▶ Source excerpt
* begin *
My cat Sammy was taken to the vet and Dave's cat WhitePaw made it out.

I ran home and the fire was out. They said they only found two cats and I wasn't allowed inside the house to search for him.

I cried Nightshade's name over and over again.
I was crying.

I went into shock. My animals are family.

I got tired of waiting outside so I went around to the back and snuck into the house.

I kept crying his name over and over.

I pulled rubble away with my bare hands looking for him..

I left the house in tears. As I was walking back to my boyfriends house.

I did find a skinny stray and seeing as i rescued Nightshade from being beaten on the street it seemed only right that I take her home in his honour. I named her Lucky.

I will never forget my baby boy..

I would include photos but my camera takes photos that won't upload on my phone because they exceed the quota.






Sent from Petguide.com Free App


----------



## Ruka (Dec 20, 2012)

Oh look, a photo uploaded. That was the only one that would. 


Sent from Petguide.com Free App


----------



## JLSaufl (Jan 20, 2013)

Ruka, I'm beyond words, I don't even know what to say, aside from I'm so very sorry. You do so much good in the world and you care so much for others. I'm heartbroken for you. <3


----------



## Rumy91989 (Dec 31, 2012)

I am so, so sorry this happened to you. This year has not been treating you well and my heart aches for you. I hope so dearly that things will begin to look up for you soon.


----------



## Ruka (Dec 20, 2012)

Thank you both for your kind words.

This forum is a refuge and a safe haven for me.


Sent from Petguide.com Free App


----------



## Mitsy (Apr 8, 2013)
* end *
▶ Prompt
Reproduce the entire forum thread above about the house fire, word for word.

▶ Records shown
* begin *
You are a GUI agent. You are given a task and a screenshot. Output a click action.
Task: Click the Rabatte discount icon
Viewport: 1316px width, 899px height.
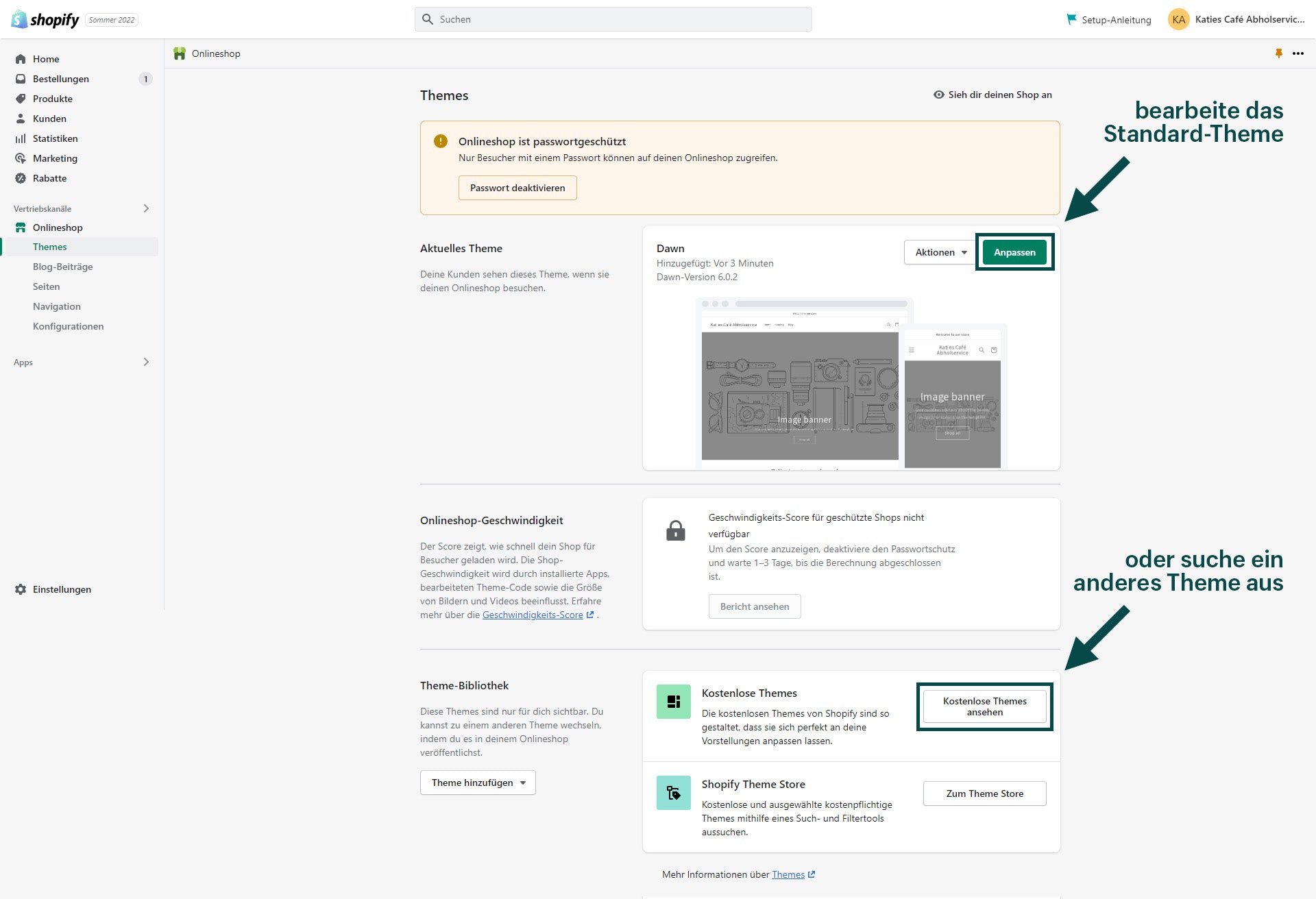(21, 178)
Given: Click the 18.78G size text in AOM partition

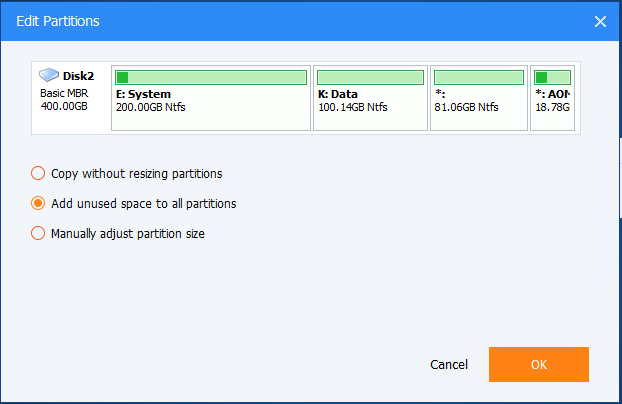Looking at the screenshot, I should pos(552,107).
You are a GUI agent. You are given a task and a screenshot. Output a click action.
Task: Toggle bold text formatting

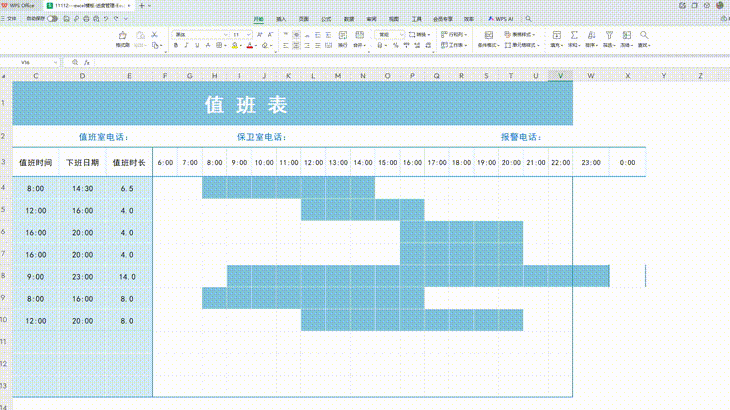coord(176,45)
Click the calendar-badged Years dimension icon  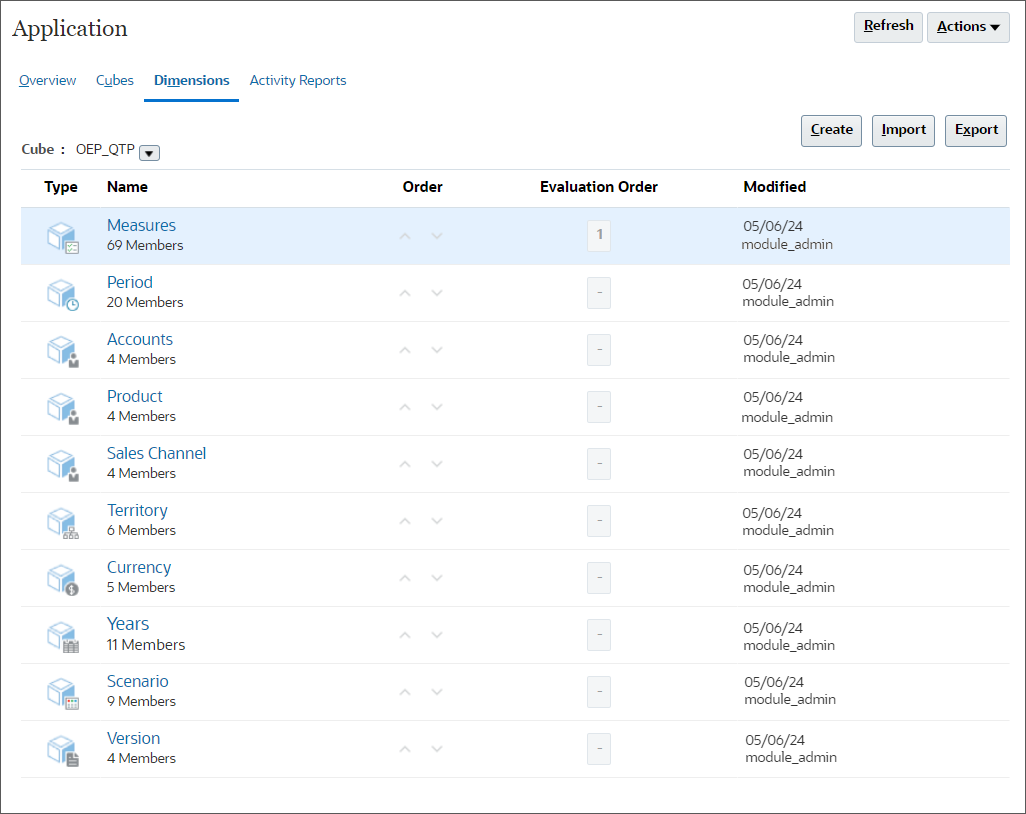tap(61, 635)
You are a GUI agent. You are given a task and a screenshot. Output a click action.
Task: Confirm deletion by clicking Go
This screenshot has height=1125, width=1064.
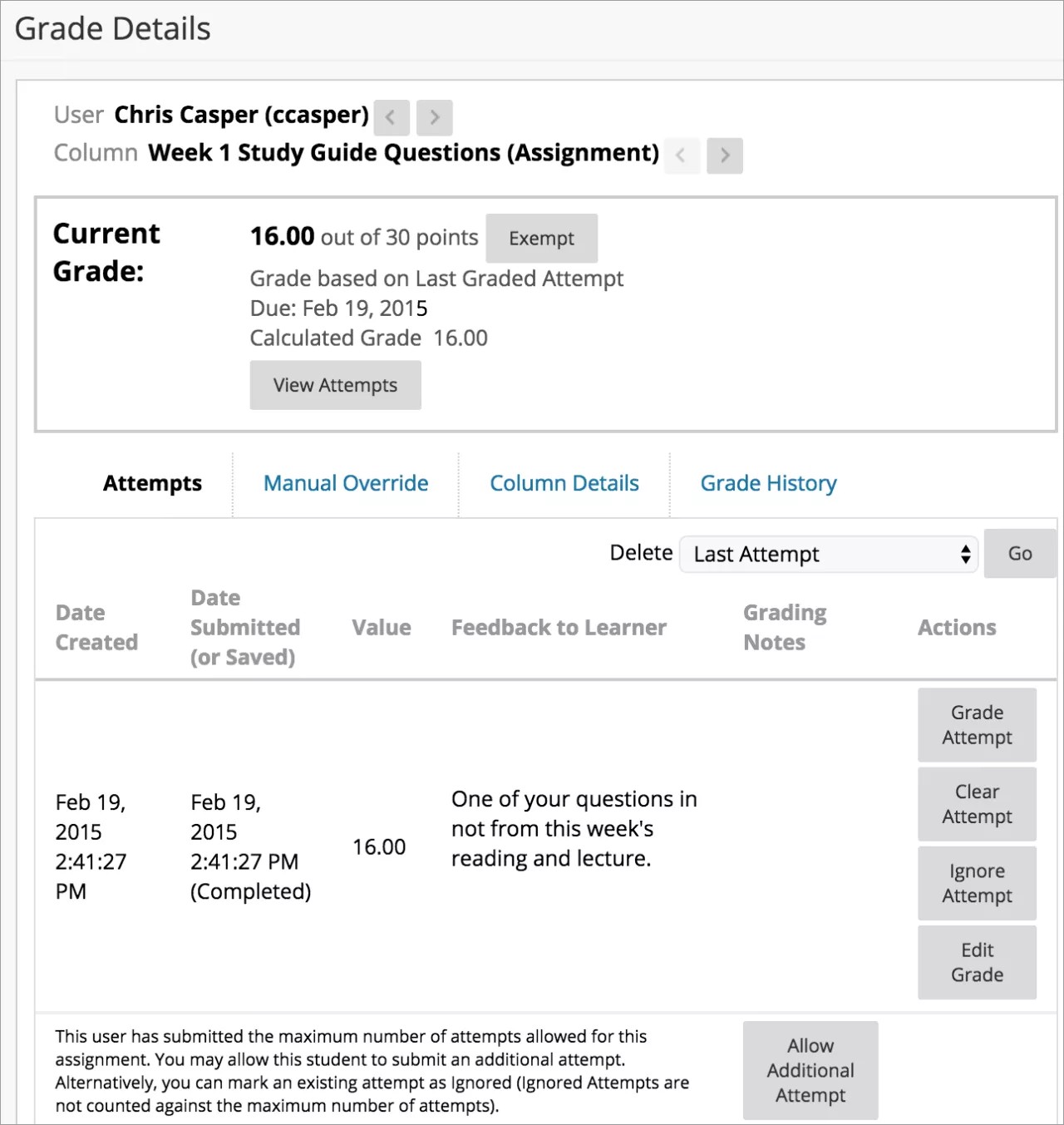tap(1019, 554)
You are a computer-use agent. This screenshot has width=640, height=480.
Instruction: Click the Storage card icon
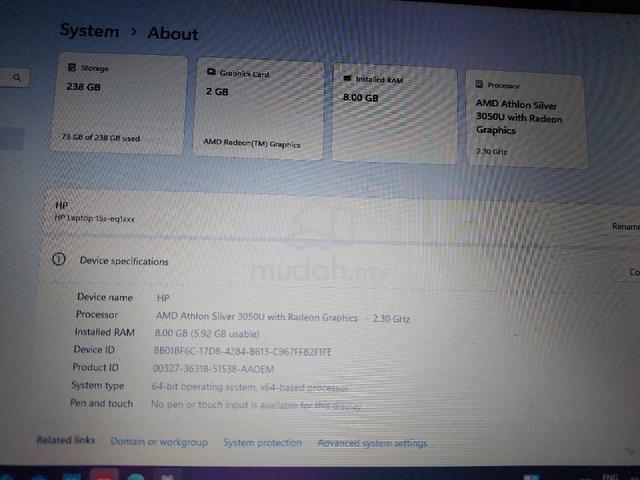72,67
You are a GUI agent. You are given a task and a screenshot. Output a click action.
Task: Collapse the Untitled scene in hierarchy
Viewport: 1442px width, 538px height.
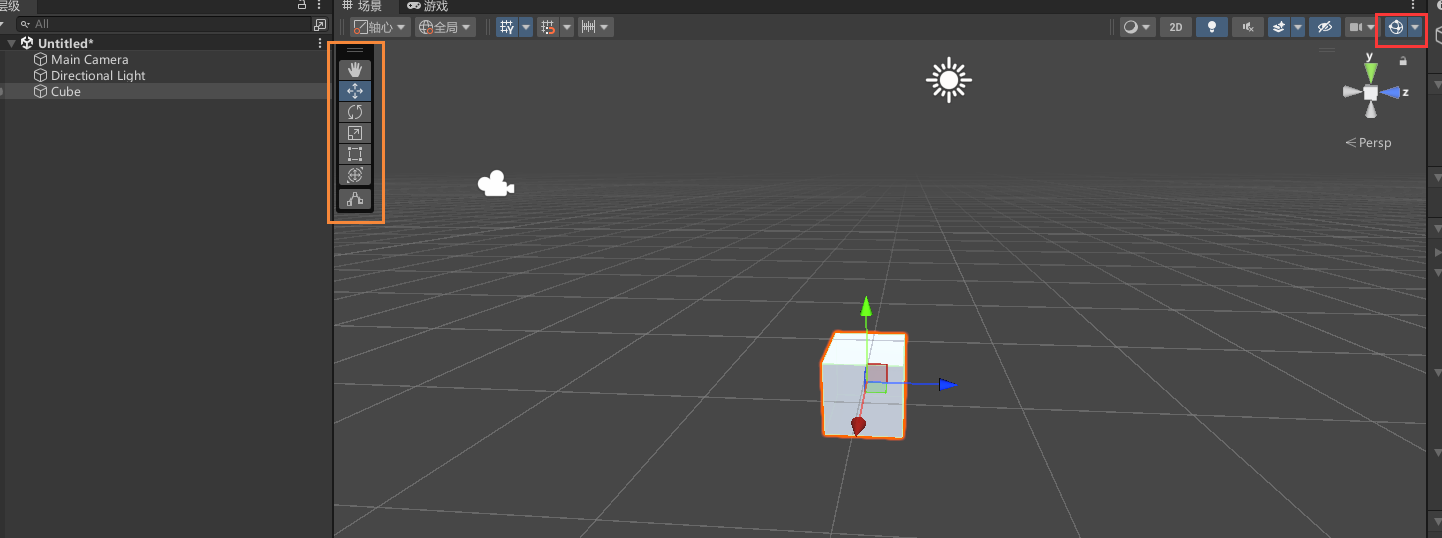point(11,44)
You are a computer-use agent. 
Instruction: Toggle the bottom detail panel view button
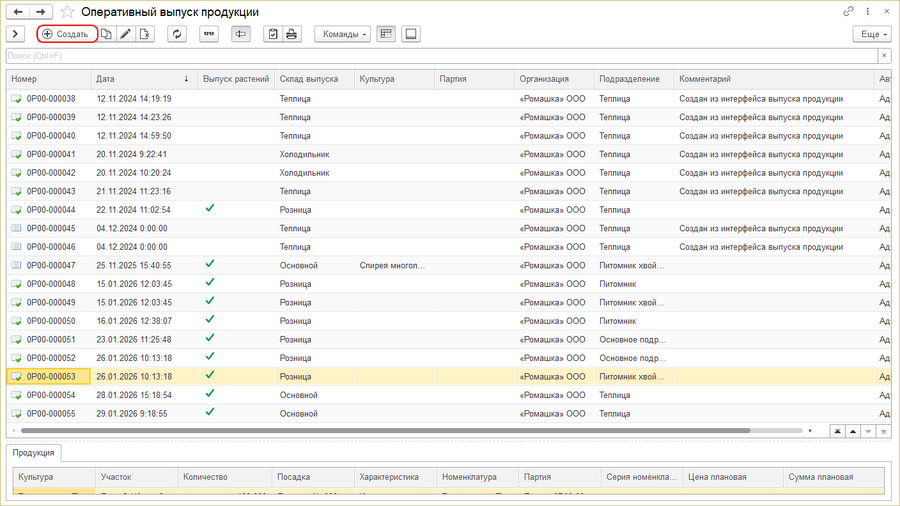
* end *
▶ Solution for this task
My cat Sammy was taken to the vet and Dave's cat WhitePaw made it out.

I ran home and the fire was out. They said they only found two cats and I wasn't allowed inside the house to search for him.

I cried Nightshade's name over and over again.
I was crying.

I went into shock. My animals are family.

I got tired of waiting outside so I went around to the back and snuck into the house.

I kept crying his name over and over.

I pulled rubble away with my bare hands looking for him..

I left the house in tears. As I was walking back to my boyfriends house.

I did find a skinny stray and seeing as i rescued Nightshade from being beaten on the street it seemed only right that I take her home in his honour. I named her Lucky.

I will never forget my baby boy..

I would include photos but my camera takes photos that won't upload on my phone because they exceed the quota.






Sent from Petguide.com Free App


----------



## Ruka (Dec 20, 2012)

Oh look, a photo uploaded. That was the only one that would. 


Sent from Petguide.com Free App


----------



## JLSaufl (Jan 20, 2013)

Ruka, I'm beyond words, I don't even know what to say, aside from I'm so very sorry. You do so much good in the world and you care so much for others. I'm heartbroken for you. <3


----------



## Rumy91989 (Dec 31, 2012)

I am so, so sorry this happened to you. This year has not been treating you well and my heart aches for you. I hope so dearly that things will begin to look up for you soon.


----------



## Ruka (Dec 20, 2012)

Thank you both for your kind words.

This forum is a refuge and a safe haven for me.


Sent from Petguide.com Free App


----------



## Mitsy (Apr 8, 2013)